REPRÉSENTÉE dans de très nombreux musées du monde entier, l'oeuvre du céramiste Emile Decoeur (1876-1953) reste pourtant peu connue du grand public français. Celui-ci aura l'occasion de la découvrir avec un petit ensemble de pièces qui seront vendues à l'hôtel d'Evreux le 3 avril, avec de nombreux objets art nouveau et art déco.
A partir des années 1870-1880, la céramique française connaît un renouveau lié à la découverte des porcelaines et des grès japonais, qui inspirent les maîtres de l'époque. Pour la première fois ils imposent une nouvelle conception de leur métier, refusant leur seul statut d'artisan pour y ajouter la notion de créativité artistique, qui n'existait pas jusqu'alors. Ces précurseurs ouvrent la voie à de nombreux disciples, dont Emile Decoeur fut sans doute l'un des plus brillants.
Apprenti à quatorze ans dans l'atelier d'Edmond Lachenal, Decoeur y reçoit une formation complète, tant sur l'étude des matières que sur l'histoire des techniques anciennes. Après une médaille de bronze à l'Exposition universelle de 1900, il ouvre son propre atelier en 1907 et se consacre à des recherches sur le grès ainsi que sur la porcelaine. Multipliant les nuances, il expérimente de nombreux effets inédits, marbrures, craquelures, incisions, camaïeux, etc., poussant l'exigence jusqu'à détruire les pièces qu'il considère comme imparfaites.
Vers 1927, il met au point un grès porcelainé (c'est-à-dire mélangé de kaolin), qui sert de support au répertoire art déco dont sont issues les oeuvres proposées ici.
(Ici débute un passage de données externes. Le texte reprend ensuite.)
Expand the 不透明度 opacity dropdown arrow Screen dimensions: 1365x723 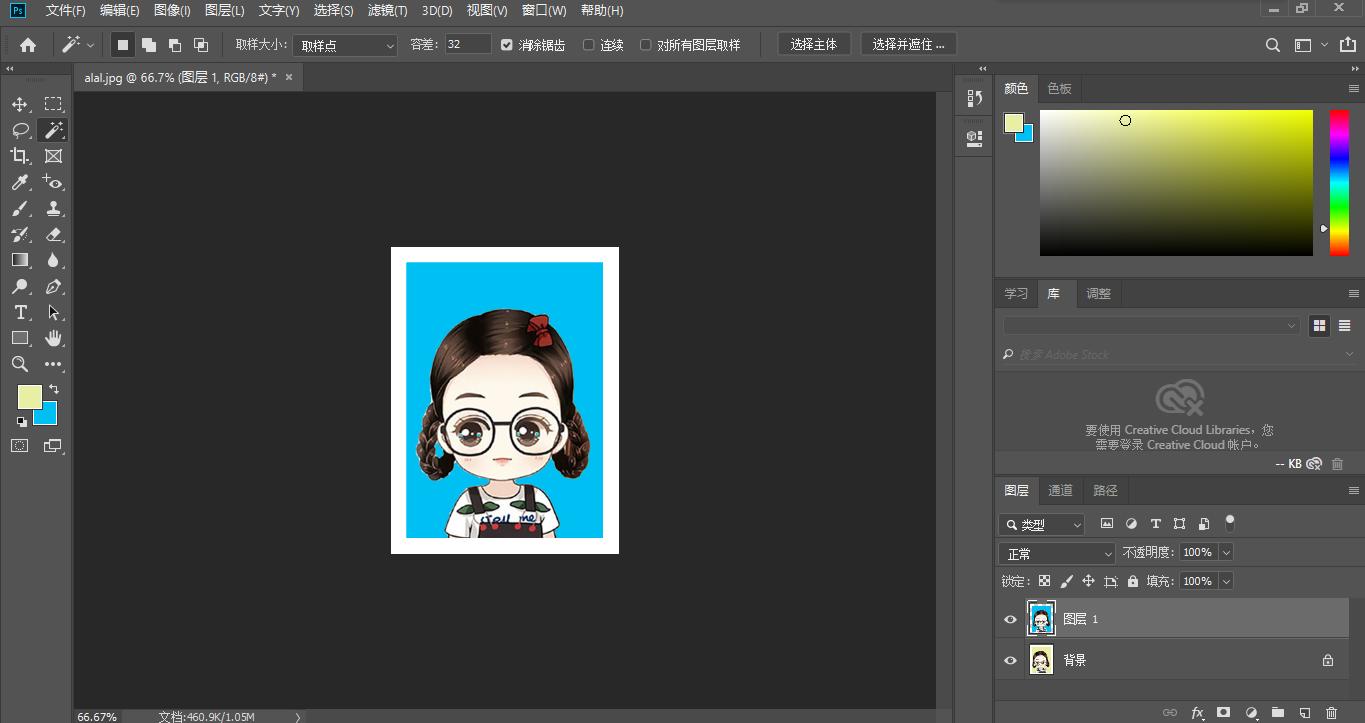(x=1226, y=553)
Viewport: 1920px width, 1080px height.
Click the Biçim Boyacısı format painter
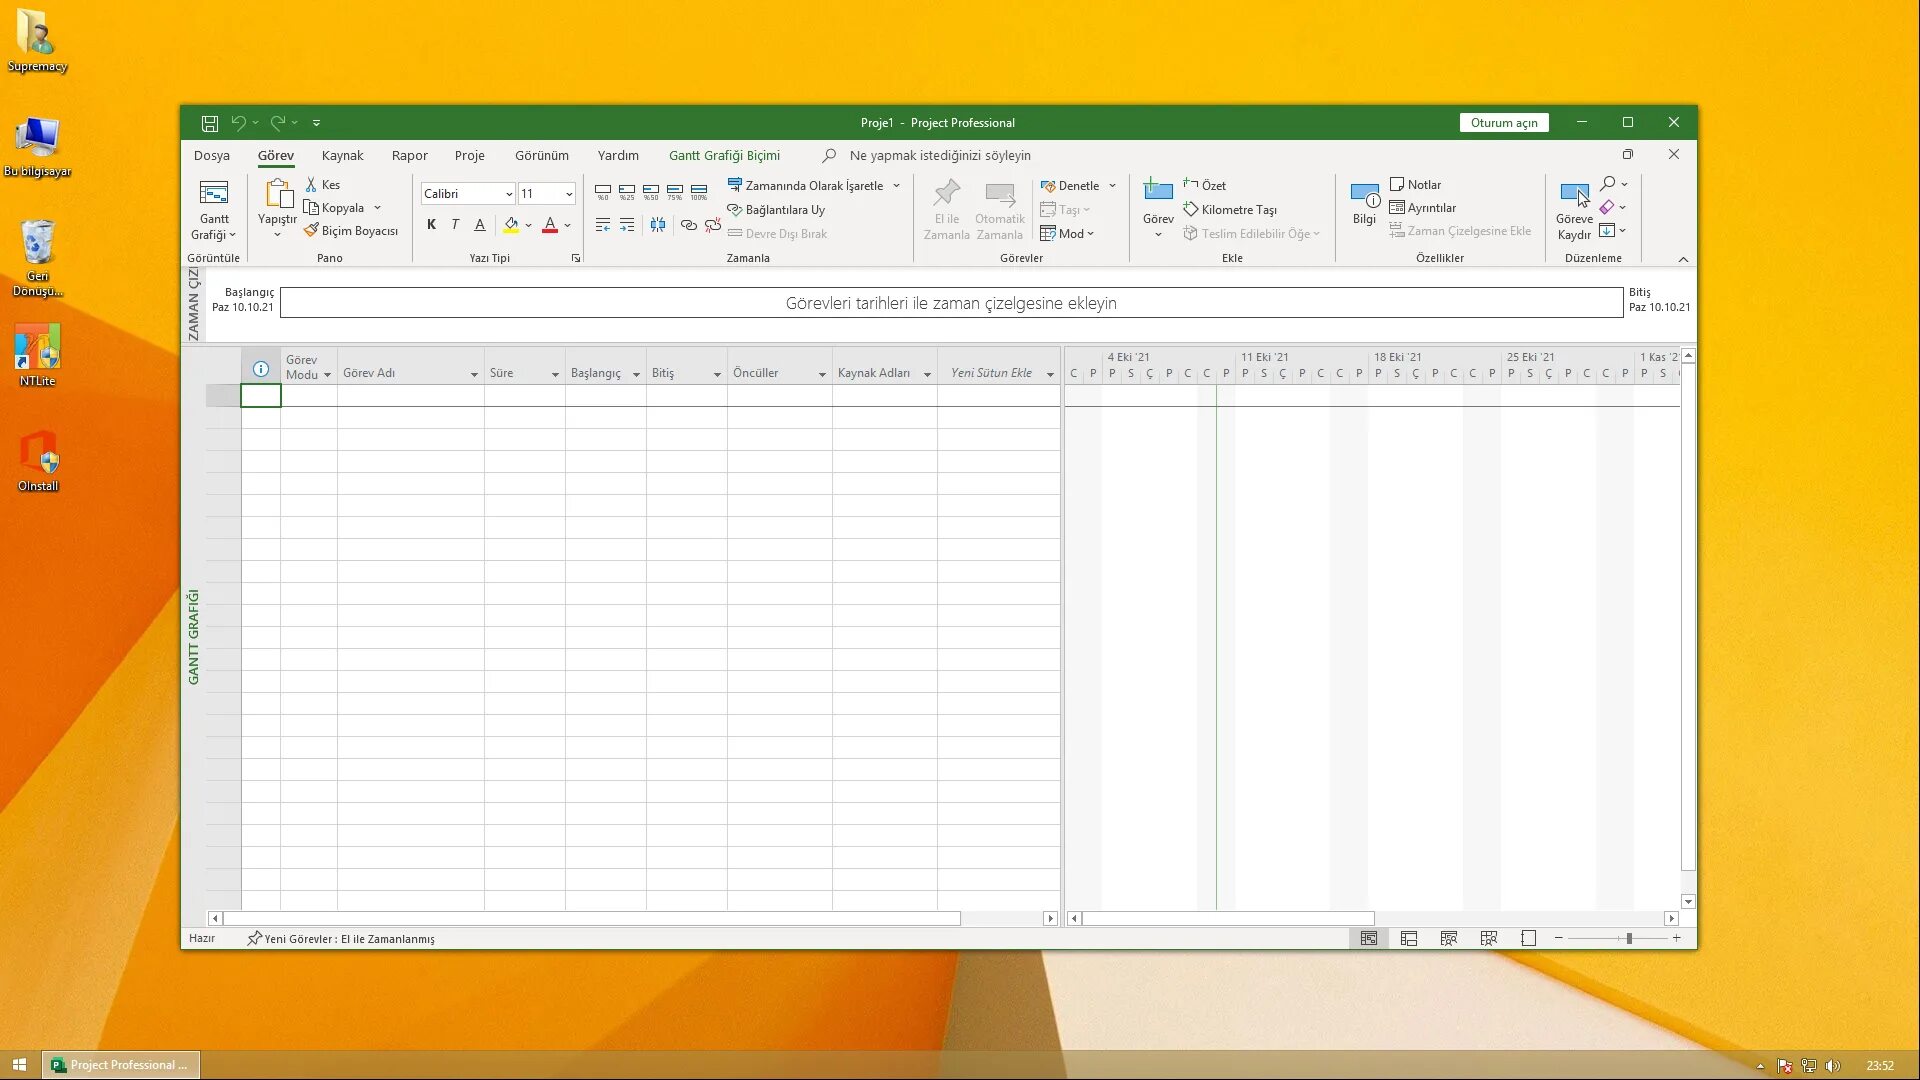[351, 231]
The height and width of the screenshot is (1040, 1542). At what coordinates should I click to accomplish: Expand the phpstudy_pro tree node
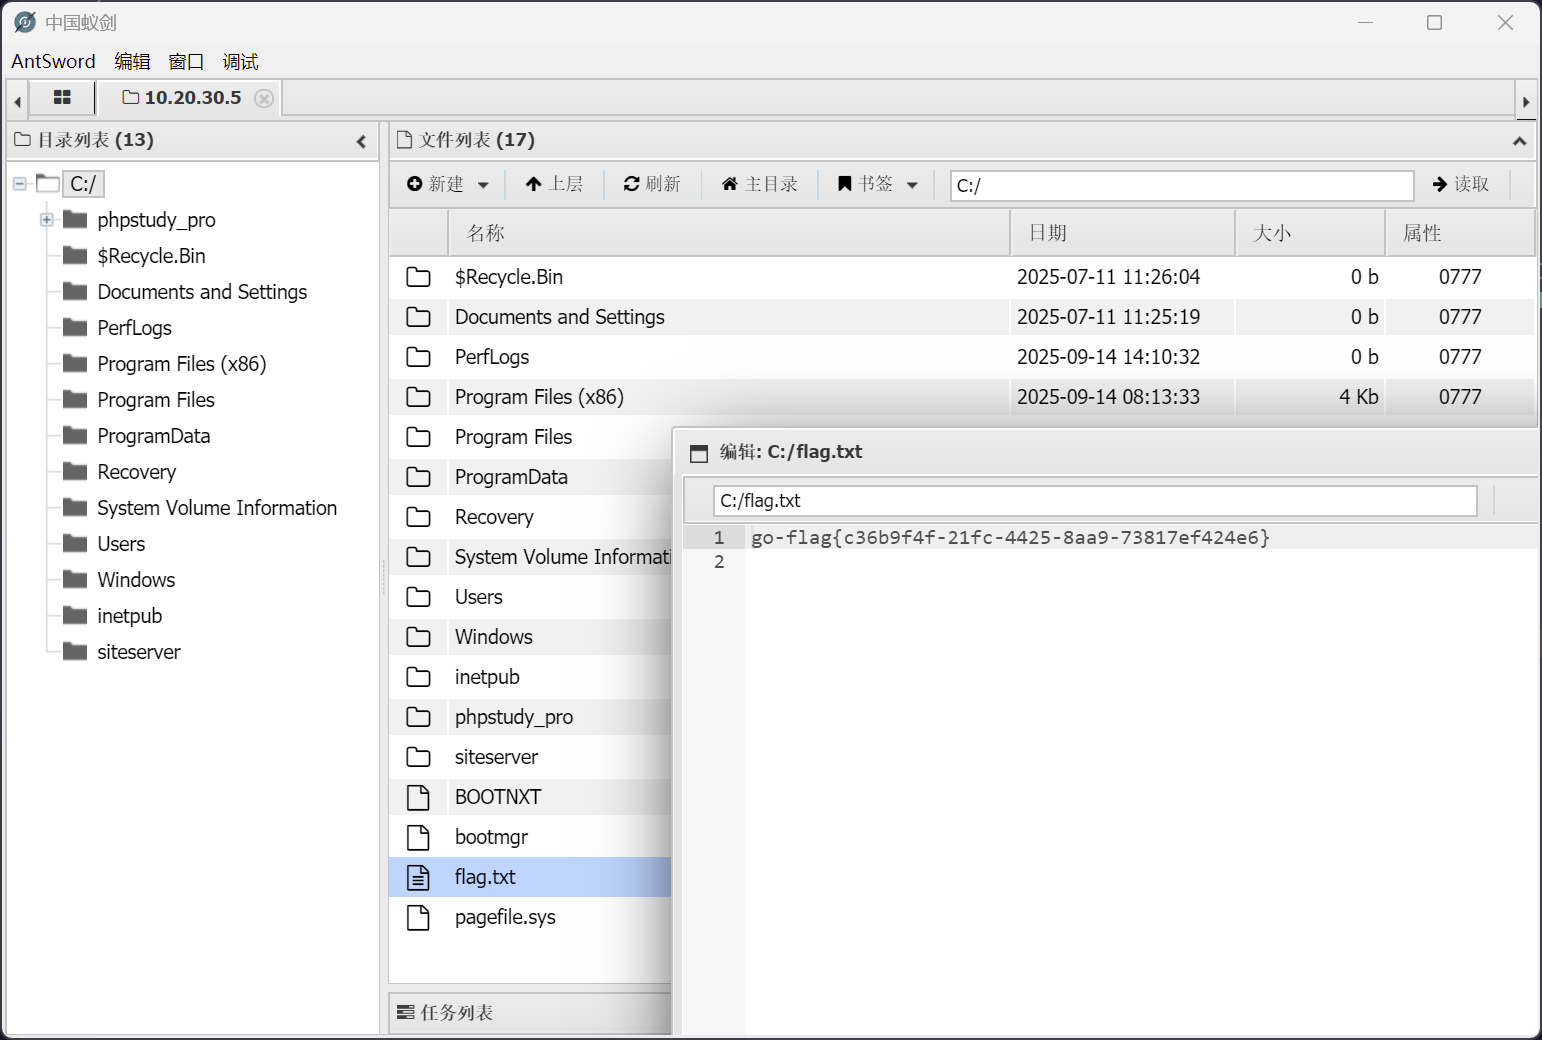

La gamme des bleus et des verts compte parmi ses grandes réussites.
PIÈCES UNIQUES
Un vase balustre offre un émail gris-bleu moucheté de noir, le col et l'épaulement rehaussés d'une bande noire (30 000 F-35 000 F, 4 580 -5 340 ), un vase rouleau émaillé noir et nuancé de bleu nuit (15 000 F-20 000 F, 2 290 -3 050 ), une bouteille pansue à haut col droit et ouverture soliflore est recouverte d'un émail bleu indigo formant, sur le fond blanc, un décor de marbrures irrégulières (25 000-30 000 F, 3 816-4 580 ). Les verts comprennent une large palette allant du jade foncé au céladon le plus clair. Un vase ovoïde présente un émail vert olive sur fond marbré vert vif (25 000 F-30 000 F, 3 816 -4 580 ), un autre de forme diabolo (d'après le jeu du même nom) est vert-de-gris moucheté de noir (mêmes prix). Les motifs craquelés sur fond ivoire révèlent l'influence des porcelaines chinoises d'époque Song (IXe-XIIe siècles) : vase à épaulement plat (25 000 F-30 000 F, 3 816 -4 580 ), coupe ornée d'une fleur entourée d'une frise de pastilles de couleur ocre-beige (20 000 F-25 000 F, 3 050 -3 816 ).